Bogland Follow-up
I’m tracking if any of my friends bother to read my blogs or indeed, if I actually have any friends. I recently uploaded one of those tagging widgets to my page which you can see at the bottom of my side bar. Every time someone visits my blog their country of origin is denoted by a flag. Every morning, before I even get out of bed, I turn on the computer and see if I have any new flags. Then I sit and browse through a number of K-blogs with my coffee. I really need a stiff drink, except I don’t drink, because there is definitely some shite lurking in Bogland. Sometimes, the shit is so bad it is can actually be useful. I am trying to learn Korean, I have been for years and so any sites which can improve my skills are of particular interest. Ten years ago you couldn’t even buy a decent book to help you learn Korean and there was nothing online. Now we are spoilt for choice. I subscribe to one website and to augment my learning visit a number of blogs and in particular those which function both as a diary and provide a Korean lesson.
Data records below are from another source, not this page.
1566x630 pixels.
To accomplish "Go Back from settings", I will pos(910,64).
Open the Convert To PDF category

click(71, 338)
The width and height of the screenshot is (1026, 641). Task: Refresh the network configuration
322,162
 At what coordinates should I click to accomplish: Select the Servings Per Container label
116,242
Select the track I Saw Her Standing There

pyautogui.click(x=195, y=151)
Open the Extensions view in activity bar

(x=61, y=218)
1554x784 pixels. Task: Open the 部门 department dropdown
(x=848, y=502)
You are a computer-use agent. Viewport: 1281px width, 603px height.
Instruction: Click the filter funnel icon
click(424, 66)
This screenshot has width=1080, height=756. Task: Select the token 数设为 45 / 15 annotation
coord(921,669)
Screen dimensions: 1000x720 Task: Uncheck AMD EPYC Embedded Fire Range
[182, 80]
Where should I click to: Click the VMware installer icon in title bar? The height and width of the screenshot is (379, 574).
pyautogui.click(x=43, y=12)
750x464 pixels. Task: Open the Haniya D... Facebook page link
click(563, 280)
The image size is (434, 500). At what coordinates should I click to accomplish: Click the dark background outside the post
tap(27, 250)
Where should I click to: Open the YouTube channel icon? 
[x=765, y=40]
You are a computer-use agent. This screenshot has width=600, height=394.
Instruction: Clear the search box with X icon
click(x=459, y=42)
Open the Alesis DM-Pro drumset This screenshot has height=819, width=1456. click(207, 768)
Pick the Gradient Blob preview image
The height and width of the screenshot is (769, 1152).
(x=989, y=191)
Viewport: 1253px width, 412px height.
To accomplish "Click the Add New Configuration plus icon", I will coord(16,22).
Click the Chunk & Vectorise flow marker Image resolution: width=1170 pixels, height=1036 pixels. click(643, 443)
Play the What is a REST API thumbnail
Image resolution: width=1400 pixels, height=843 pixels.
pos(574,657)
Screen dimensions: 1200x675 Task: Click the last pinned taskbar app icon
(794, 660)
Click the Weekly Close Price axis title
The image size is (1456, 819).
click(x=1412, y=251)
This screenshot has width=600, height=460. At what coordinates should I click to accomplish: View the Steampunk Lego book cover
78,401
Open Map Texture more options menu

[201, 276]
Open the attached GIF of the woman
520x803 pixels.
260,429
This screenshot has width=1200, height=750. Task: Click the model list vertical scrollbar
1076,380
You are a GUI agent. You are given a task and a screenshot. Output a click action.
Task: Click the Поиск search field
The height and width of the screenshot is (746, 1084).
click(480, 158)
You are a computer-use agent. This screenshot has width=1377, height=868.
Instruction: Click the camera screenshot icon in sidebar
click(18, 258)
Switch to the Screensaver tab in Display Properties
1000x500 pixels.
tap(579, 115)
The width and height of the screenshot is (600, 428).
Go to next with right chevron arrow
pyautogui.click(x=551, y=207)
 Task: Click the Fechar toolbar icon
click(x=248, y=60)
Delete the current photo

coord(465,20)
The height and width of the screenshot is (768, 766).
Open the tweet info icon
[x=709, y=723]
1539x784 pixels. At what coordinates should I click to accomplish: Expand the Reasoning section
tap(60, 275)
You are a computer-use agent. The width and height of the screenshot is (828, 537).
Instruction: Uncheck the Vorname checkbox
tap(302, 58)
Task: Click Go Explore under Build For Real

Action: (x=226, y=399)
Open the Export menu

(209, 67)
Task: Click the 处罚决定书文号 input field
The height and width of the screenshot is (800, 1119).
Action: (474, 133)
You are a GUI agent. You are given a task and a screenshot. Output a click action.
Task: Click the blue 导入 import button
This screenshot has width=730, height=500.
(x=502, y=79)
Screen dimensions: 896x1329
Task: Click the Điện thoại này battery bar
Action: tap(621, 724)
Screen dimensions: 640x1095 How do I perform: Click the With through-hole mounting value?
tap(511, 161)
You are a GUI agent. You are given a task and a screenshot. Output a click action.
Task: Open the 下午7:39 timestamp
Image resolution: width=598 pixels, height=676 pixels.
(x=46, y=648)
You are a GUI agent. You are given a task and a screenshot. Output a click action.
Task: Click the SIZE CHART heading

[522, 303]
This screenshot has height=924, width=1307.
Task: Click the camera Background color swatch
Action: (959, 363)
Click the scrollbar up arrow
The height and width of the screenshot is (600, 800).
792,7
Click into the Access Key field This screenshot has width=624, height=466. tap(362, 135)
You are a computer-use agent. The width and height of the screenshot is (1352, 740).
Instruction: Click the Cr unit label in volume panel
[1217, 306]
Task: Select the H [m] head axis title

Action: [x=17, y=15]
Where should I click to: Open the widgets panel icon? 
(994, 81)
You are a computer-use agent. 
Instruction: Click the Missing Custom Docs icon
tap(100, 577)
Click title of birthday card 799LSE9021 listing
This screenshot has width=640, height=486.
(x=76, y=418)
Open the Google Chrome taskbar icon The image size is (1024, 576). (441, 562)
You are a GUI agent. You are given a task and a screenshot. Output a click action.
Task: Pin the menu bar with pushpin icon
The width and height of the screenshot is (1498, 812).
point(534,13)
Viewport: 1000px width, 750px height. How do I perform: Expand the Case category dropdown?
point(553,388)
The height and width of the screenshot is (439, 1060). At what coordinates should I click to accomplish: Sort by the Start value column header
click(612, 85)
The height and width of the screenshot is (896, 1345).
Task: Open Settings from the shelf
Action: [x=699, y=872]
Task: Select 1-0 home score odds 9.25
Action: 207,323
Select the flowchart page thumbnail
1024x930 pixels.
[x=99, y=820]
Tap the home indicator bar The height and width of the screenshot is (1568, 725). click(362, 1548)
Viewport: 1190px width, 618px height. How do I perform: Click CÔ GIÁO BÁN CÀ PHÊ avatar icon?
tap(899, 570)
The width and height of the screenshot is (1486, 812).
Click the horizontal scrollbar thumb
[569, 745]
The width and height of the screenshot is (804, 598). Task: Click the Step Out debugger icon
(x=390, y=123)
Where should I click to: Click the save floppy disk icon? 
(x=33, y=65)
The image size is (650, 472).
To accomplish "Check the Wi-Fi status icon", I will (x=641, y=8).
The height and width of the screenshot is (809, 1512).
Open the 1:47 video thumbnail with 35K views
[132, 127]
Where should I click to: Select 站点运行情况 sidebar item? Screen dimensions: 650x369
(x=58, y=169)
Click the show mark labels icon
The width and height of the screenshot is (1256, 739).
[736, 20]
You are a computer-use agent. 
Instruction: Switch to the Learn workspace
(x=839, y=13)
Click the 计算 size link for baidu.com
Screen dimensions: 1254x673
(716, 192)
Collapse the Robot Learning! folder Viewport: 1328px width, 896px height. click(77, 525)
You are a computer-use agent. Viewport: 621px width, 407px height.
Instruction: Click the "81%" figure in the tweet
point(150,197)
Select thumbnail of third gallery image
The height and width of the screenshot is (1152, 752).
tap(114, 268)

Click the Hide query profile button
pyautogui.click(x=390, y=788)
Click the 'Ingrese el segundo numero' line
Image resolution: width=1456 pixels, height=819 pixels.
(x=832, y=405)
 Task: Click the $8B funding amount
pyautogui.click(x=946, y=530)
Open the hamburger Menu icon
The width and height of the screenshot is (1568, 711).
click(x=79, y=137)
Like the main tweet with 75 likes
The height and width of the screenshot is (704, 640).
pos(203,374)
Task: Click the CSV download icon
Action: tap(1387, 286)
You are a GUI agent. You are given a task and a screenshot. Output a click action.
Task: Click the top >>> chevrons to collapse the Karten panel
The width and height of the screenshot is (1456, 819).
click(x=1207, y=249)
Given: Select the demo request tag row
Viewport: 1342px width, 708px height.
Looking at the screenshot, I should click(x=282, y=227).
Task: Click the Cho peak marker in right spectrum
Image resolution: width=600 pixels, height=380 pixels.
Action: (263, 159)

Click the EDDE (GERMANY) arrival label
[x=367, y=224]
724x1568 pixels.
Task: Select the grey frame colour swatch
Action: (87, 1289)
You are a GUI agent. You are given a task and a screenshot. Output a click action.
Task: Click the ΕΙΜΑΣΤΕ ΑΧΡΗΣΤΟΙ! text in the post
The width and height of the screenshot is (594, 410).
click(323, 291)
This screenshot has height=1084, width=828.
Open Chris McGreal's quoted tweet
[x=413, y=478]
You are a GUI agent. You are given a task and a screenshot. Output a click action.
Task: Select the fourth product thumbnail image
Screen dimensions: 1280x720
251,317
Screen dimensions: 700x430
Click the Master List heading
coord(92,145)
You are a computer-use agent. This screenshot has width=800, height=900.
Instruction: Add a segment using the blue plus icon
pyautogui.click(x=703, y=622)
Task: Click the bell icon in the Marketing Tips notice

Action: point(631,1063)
This post is dedicated to all those twats who write blogs peppered with Korean words to which there is no given translation as if their audience, and more specifically, their mates back home, can actually speak and read Korean. Back in 2000, if you wanted to write with an east Asian script on your PC, if you had one, you had to buy Microsoft’s, Proofing Tools and online translators were basic in the least. A dictionary was essential except they were difficult to buy (in the UK) and very basic. The simplest way to impress your mates back home and give yourself Malinowskian credentials is to look-up a Korean word, eg, ‘train,’ stick it in Babblefish or some other translator, and then paste it into your text. ‘I got the 기차 to 대구 last 토요일,’ type blogs, are excellent for testing your knowledge of basic Korean words.
Then there are the copious reviews on restaurants and coffee shops. Anyone who has lived in Korea more than a few months should know that unless a corporate or franchise affair, the coffee shop or restaurant raved about today stands a very good chance of being a hand-phone shop in a few months time and a bakery within six. And then there are the blogs written as though Korea were some isolated little backwater, by authors who seem to think they’re Malinowski, except they’re a hundred years too late and tend to be uninspired by the mundane and oblivious to the unique. Of course, there is a wealth of insights to share with western audiences except most have been covered by a hundred other authors but there remain many ‘issues’ out there with hardly anything in print to highlight them. So, here is an example of a really naff style of blog writing:
Hello! 한국 is such a bizarre country. I have been in the Land of the Morning Clam’ for 6 months and am still having fun. Life in my 학권, ‘Venus English Phrontesterion,’ is really good except my bosses, 씻인석 시 and 식인숩 시, insist I speak without a 미국 accent. I have difficulty telling them 미국 사람 don’t have accents. Only 외국인 사람 speak with an accent!
As you can see, I can now speak and write in 하국어. Are you impressed? Yesterday. This one is red inside. Later, we 팔 김밥 . This is a pancake parcel with a filling. It is served with a watery soup called 코물. 마니 마시티!
More next time!
석미왕 프럼 왕주.
Oh, my flag tagger! Very colourfully informs me I have had two visitors from the UK, where the majority of my friends and family live, and 5 from Russia where I know no one. Even if I wanted to, it seems I have no one to impress!
This work is licenced under a Creative Commons Licence.
‘This post is dedicated to all those twats who write blogs peppered with Korean words to which there is no given translation as if their audience, and more specifically, their mates back home, can actually speak and read Korean.’
Genius! The irony is that very often such folk will be beginners or at best advanced beginners, rendering the whole exercise pointless should someone with a decent command of the language respond.